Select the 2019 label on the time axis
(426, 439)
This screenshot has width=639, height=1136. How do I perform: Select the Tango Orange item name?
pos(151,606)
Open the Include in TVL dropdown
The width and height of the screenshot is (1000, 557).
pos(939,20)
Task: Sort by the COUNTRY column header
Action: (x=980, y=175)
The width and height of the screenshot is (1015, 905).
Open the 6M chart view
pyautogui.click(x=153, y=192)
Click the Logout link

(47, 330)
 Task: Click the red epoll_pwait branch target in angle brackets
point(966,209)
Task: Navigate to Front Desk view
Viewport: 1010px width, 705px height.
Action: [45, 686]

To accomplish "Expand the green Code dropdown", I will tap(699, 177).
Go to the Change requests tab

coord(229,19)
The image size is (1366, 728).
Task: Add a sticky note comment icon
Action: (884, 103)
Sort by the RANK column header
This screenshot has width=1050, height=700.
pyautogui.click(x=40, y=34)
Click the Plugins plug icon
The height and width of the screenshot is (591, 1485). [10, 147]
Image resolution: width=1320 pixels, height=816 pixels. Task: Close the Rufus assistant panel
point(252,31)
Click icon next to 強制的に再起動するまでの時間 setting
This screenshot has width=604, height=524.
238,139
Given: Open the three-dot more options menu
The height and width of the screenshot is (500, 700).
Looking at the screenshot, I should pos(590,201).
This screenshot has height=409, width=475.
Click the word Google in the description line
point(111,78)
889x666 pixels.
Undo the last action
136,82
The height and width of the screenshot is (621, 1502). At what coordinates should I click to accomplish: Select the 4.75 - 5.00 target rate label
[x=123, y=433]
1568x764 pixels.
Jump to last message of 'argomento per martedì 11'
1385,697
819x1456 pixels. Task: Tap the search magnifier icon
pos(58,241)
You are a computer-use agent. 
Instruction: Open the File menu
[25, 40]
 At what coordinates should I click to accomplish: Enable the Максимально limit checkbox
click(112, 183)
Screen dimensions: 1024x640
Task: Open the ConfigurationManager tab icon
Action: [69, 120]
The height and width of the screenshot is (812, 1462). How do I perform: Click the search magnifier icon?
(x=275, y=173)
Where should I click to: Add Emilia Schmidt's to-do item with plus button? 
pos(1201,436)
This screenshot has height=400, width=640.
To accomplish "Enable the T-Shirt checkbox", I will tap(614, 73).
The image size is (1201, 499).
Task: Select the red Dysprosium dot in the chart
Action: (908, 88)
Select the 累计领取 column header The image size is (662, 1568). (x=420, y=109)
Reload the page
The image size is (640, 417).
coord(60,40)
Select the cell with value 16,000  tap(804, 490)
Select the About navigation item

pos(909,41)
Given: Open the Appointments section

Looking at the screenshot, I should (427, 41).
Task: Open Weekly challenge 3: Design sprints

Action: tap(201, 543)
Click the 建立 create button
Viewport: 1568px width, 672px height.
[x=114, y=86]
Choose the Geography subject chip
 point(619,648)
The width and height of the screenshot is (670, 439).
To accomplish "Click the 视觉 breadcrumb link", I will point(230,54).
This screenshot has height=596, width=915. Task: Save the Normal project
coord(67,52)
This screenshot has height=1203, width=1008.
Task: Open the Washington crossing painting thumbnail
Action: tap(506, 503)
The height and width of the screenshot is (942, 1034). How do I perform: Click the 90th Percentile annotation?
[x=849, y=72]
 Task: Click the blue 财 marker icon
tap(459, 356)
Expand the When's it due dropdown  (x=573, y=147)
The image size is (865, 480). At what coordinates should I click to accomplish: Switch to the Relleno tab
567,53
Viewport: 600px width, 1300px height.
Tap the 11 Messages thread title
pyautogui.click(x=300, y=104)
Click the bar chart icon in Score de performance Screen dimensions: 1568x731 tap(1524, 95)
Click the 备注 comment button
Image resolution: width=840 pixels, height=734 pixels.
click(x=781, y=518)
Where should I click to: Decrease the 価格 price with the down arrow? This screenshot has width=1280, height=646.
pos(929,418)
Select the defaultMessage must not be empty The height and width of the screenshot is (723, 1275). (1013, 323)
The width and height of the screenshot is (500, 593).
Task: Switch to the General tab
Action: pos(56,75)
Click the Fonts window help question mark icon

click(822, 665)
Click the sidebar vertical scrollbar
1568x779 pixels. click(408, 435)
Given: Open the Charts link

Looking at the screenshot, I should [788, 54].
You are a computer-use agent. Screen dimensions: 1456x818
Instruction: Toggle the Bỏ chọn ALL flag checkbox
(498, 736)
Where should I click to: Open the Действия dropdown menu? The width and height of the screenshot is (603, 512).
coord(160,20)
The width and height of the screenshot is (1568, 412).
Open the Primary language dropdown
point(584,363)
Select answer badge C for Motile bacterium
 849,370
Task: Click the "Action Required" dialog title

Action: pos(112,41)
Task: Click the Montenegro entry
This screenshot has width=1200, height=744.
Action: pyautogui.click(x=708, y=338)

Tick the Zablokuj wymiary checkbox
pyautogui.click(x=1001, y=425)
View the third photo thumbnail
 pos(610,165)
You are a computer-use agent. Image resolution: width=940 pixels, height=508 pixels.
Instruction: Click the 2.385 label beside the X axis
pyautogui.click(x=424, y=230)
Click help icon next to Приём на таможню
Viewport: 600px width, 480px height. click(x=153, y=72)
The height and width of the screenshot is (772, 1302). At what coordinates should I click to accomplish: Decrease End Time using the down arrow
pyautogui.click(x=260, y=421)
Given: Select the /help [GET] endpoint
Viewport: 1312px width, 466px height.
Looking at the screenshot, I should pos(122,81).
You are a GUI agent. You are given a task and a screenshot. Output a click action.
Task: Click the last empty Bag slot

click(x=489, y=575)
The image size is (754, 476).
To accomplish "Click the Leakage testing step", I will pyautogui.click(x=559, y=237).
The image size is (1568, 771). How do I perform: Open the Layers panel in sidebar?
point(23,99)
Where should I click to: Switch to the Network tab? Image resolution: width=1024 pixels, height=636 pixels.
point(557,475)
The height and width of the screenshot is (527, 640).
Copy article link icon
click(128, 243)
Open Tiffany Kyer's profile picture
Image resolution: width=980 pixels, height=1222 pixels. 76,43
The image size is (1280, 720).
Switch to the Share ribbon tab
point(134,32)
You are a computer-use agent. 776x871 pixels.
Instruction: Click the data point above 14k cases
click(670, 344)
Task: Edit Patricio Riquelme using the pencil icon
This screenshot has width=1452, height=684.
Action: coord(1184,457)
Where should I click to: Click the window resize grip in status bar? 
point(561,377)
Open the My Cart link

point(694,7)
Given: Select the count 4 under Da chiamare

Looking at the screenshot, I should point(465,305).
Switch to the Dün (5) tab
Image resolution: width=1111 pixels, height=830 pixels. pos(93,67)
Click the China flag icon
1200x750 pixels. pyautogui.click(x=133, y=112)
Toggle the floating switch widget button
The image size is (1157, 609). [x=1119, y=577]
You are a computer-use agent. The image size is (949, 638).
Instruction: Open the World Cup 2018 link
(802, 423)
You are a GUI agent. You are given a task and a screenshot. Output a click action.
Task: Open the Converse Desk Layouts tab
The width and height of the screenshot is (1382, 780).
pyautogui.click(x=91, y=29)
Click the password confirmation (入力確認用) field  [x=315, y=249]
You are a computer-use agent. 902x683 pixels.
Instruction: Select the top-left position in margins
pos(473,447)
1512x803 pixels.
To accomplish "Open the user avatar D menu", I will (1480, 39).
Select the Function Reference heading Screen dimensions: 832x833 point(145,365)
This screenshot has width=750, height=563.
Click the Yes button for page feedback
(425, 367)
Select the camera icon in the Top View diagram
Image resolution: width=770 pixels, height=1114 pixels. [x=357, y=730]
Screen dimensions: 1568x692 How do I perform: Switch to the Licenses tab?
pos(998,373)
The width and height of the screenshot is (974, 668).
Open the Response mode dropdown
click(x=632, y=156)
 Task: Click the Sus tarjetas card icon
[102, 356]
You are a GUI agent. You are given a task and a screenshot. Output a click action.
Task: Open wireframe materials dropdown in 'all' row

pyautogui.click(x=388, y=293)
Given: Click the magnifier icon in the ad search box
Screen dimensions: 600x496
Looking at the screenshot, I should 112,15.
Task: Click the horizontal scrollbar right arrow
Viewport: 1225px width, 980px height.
+++
§ **EXERCISE INSTRUCTIONS**:
Copy nothing except the lines from the one with "Task: Click the Sus tarjetas card icon" through the end of the records; keep each exactly as it appears, first and last included.

§ **FINAL ANSWER**:
 Task: Click the Sus tarjetas card icon
[102, 356]
You are a GUI agent. You are given a task and a screenshot. Output a click action.
Task: Open wireframe materials dropdown in 'all' row

pyautogui.click(x=388, y=293)
Given: Click the magnifier icon in the ad search box
Screen dimensions: 600x496
Looking at the screenshot, I should 112,15.
Task: Click the horizontal scrollbar right arrow
Viewport: 1225px width, 980px height.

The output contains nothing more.